Cuando el maestro anticuado profiere como irrefutable
cualquier tópico viejuno, v. gr. “París es la capital de Francia”, el alumno debe
propinarle un certero “¡Eso lo dirás tú!”. Seguro que le desconcierta…
Abracé dócilmente esta rebeldía, hasta darme cuenta de que
los críticos más contundentes son quienes mejor han aprendido aquello de lo que
se habla: por plácido que sea su talante, los que saben aritmética no aguantan
a los que dicen que dos y dos son cinco. Y tienen sus razones.

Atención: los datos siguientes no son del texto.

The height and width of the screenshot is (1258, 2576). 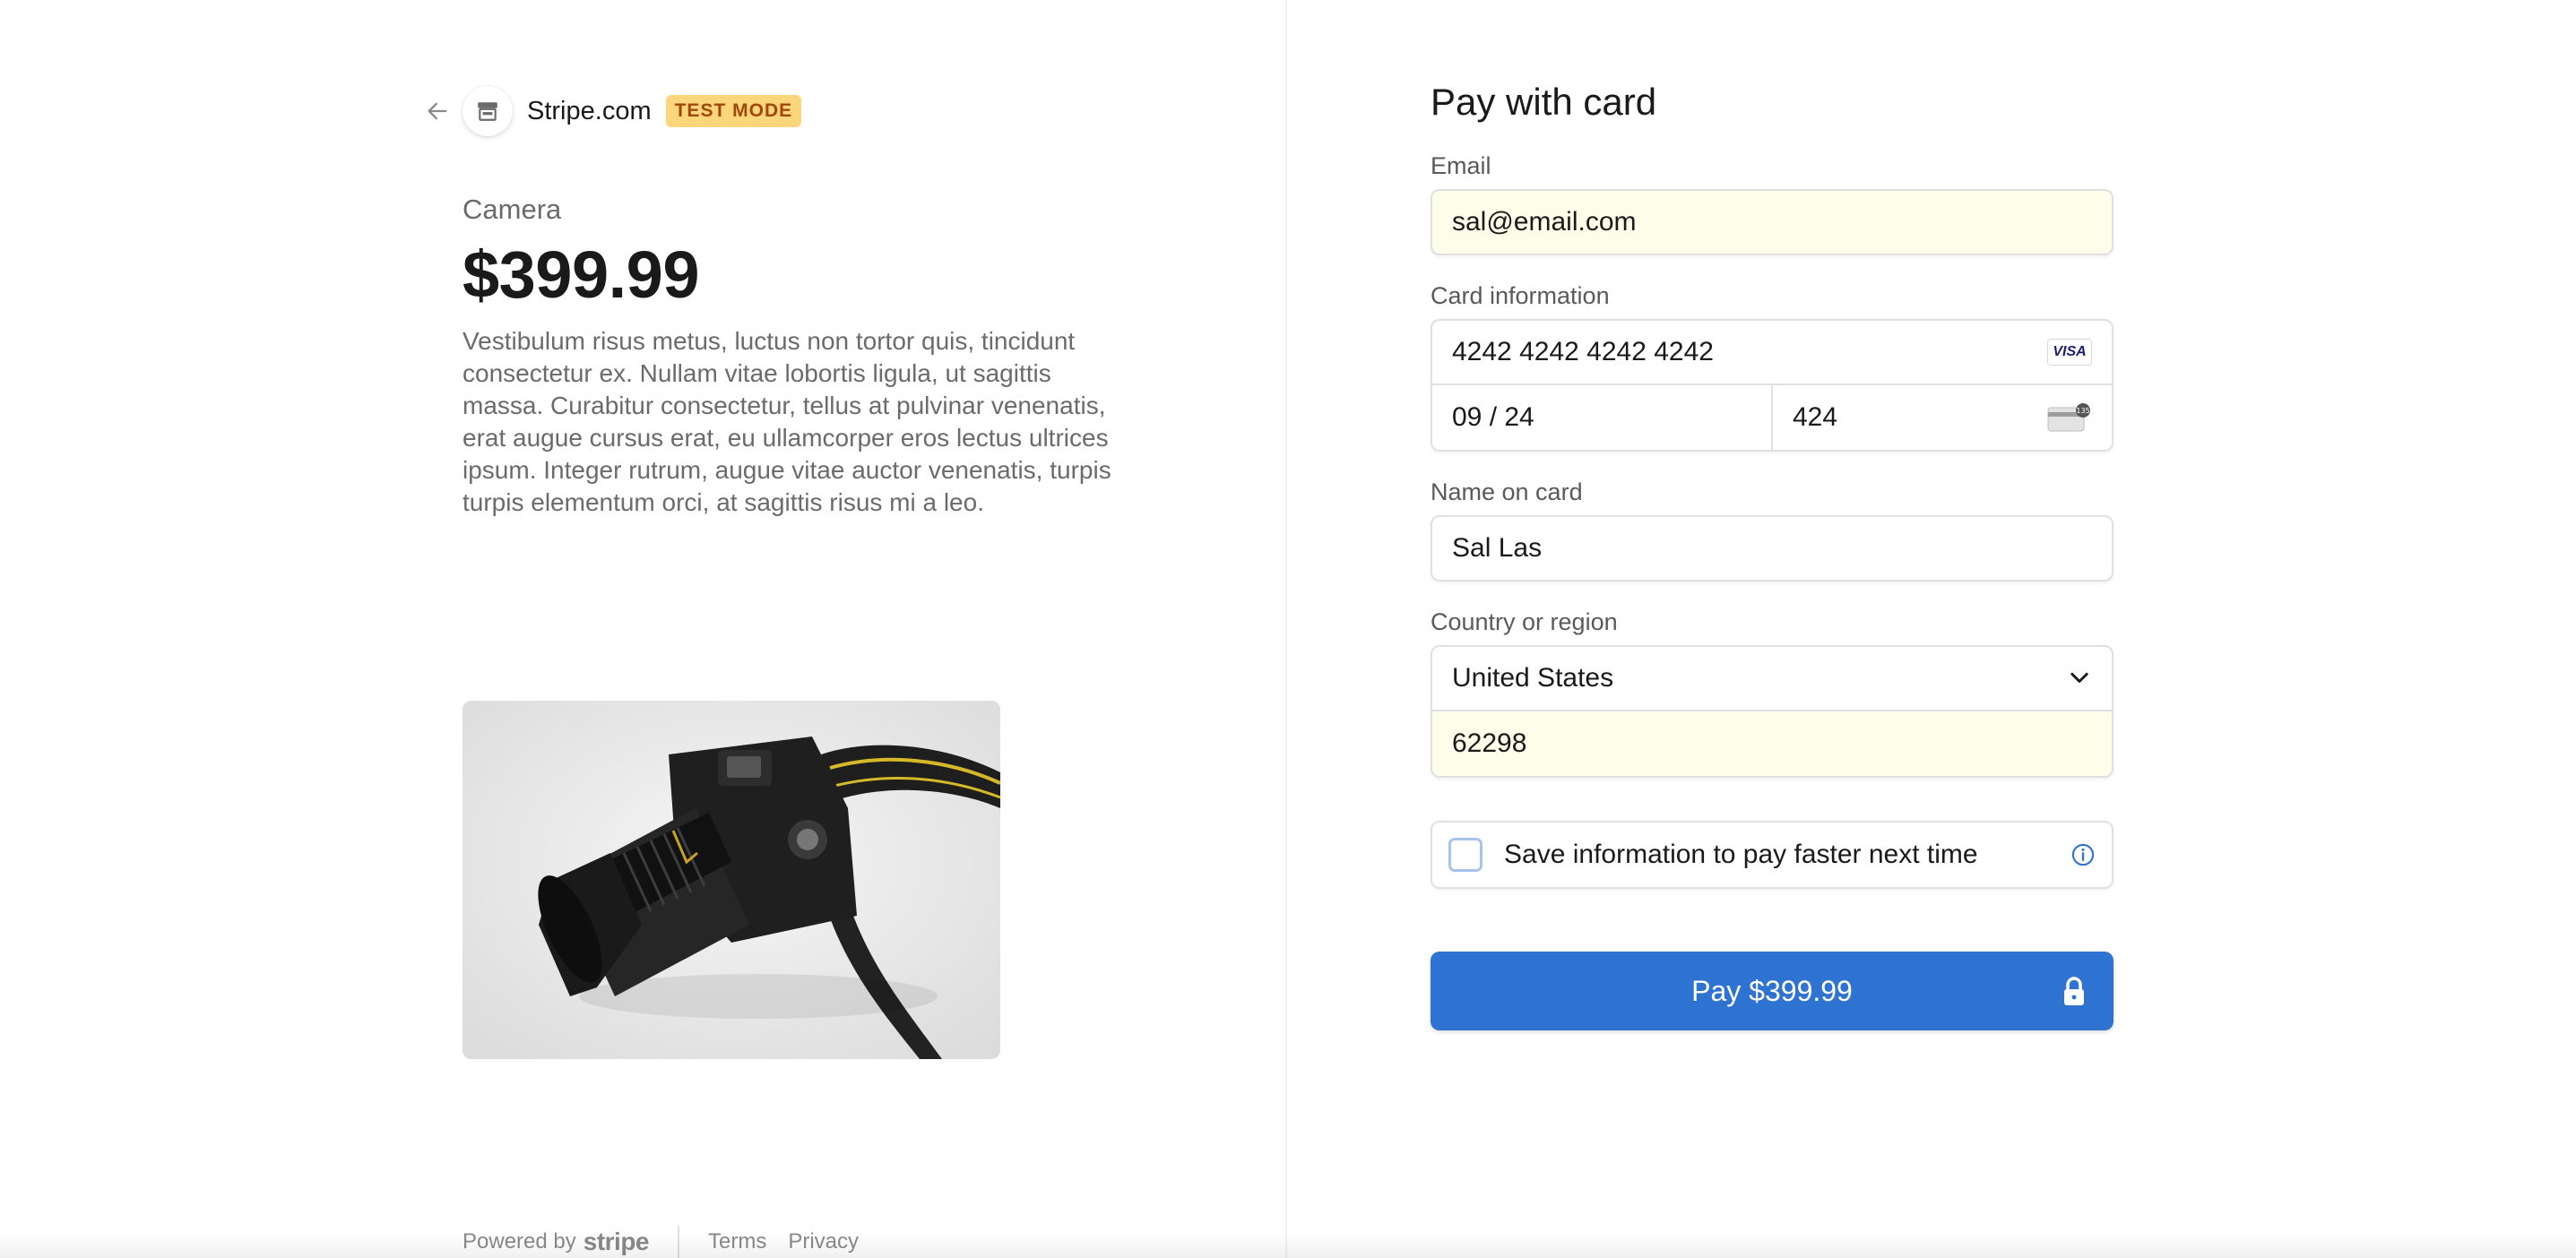 I want to click on card-info-box: 4242 4242 4242 4242 VISA 09 / 24 424 135, so click(x=1772, y=385).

Son precisamente esas razones las que deben enseñarse en la
escuela, porque con ellas vendrá por añadidura el espíritu crítico, que no es
simple afán de contradicción.
Dos libros recientes, La
conjura de los ignorantes (ed. Pasos Perdidos), de Ricardo Moreno Castillo,
y Contra la nueva educación (ed.
Plataforma Actual), de Alberto Royo, defienden esta asombrosa doctrina, la de
siempre, y con ella el esfuerzo estudioso, el orden en el aula y el magisterio
de los profesores, que no deben ser meros colegas lúdicos ni animadores
emocionales de la comuna escolar.
Y lo hacen de modo muy divertido: quien mañana ocupe la
cartera de Educación hará bien en leerles.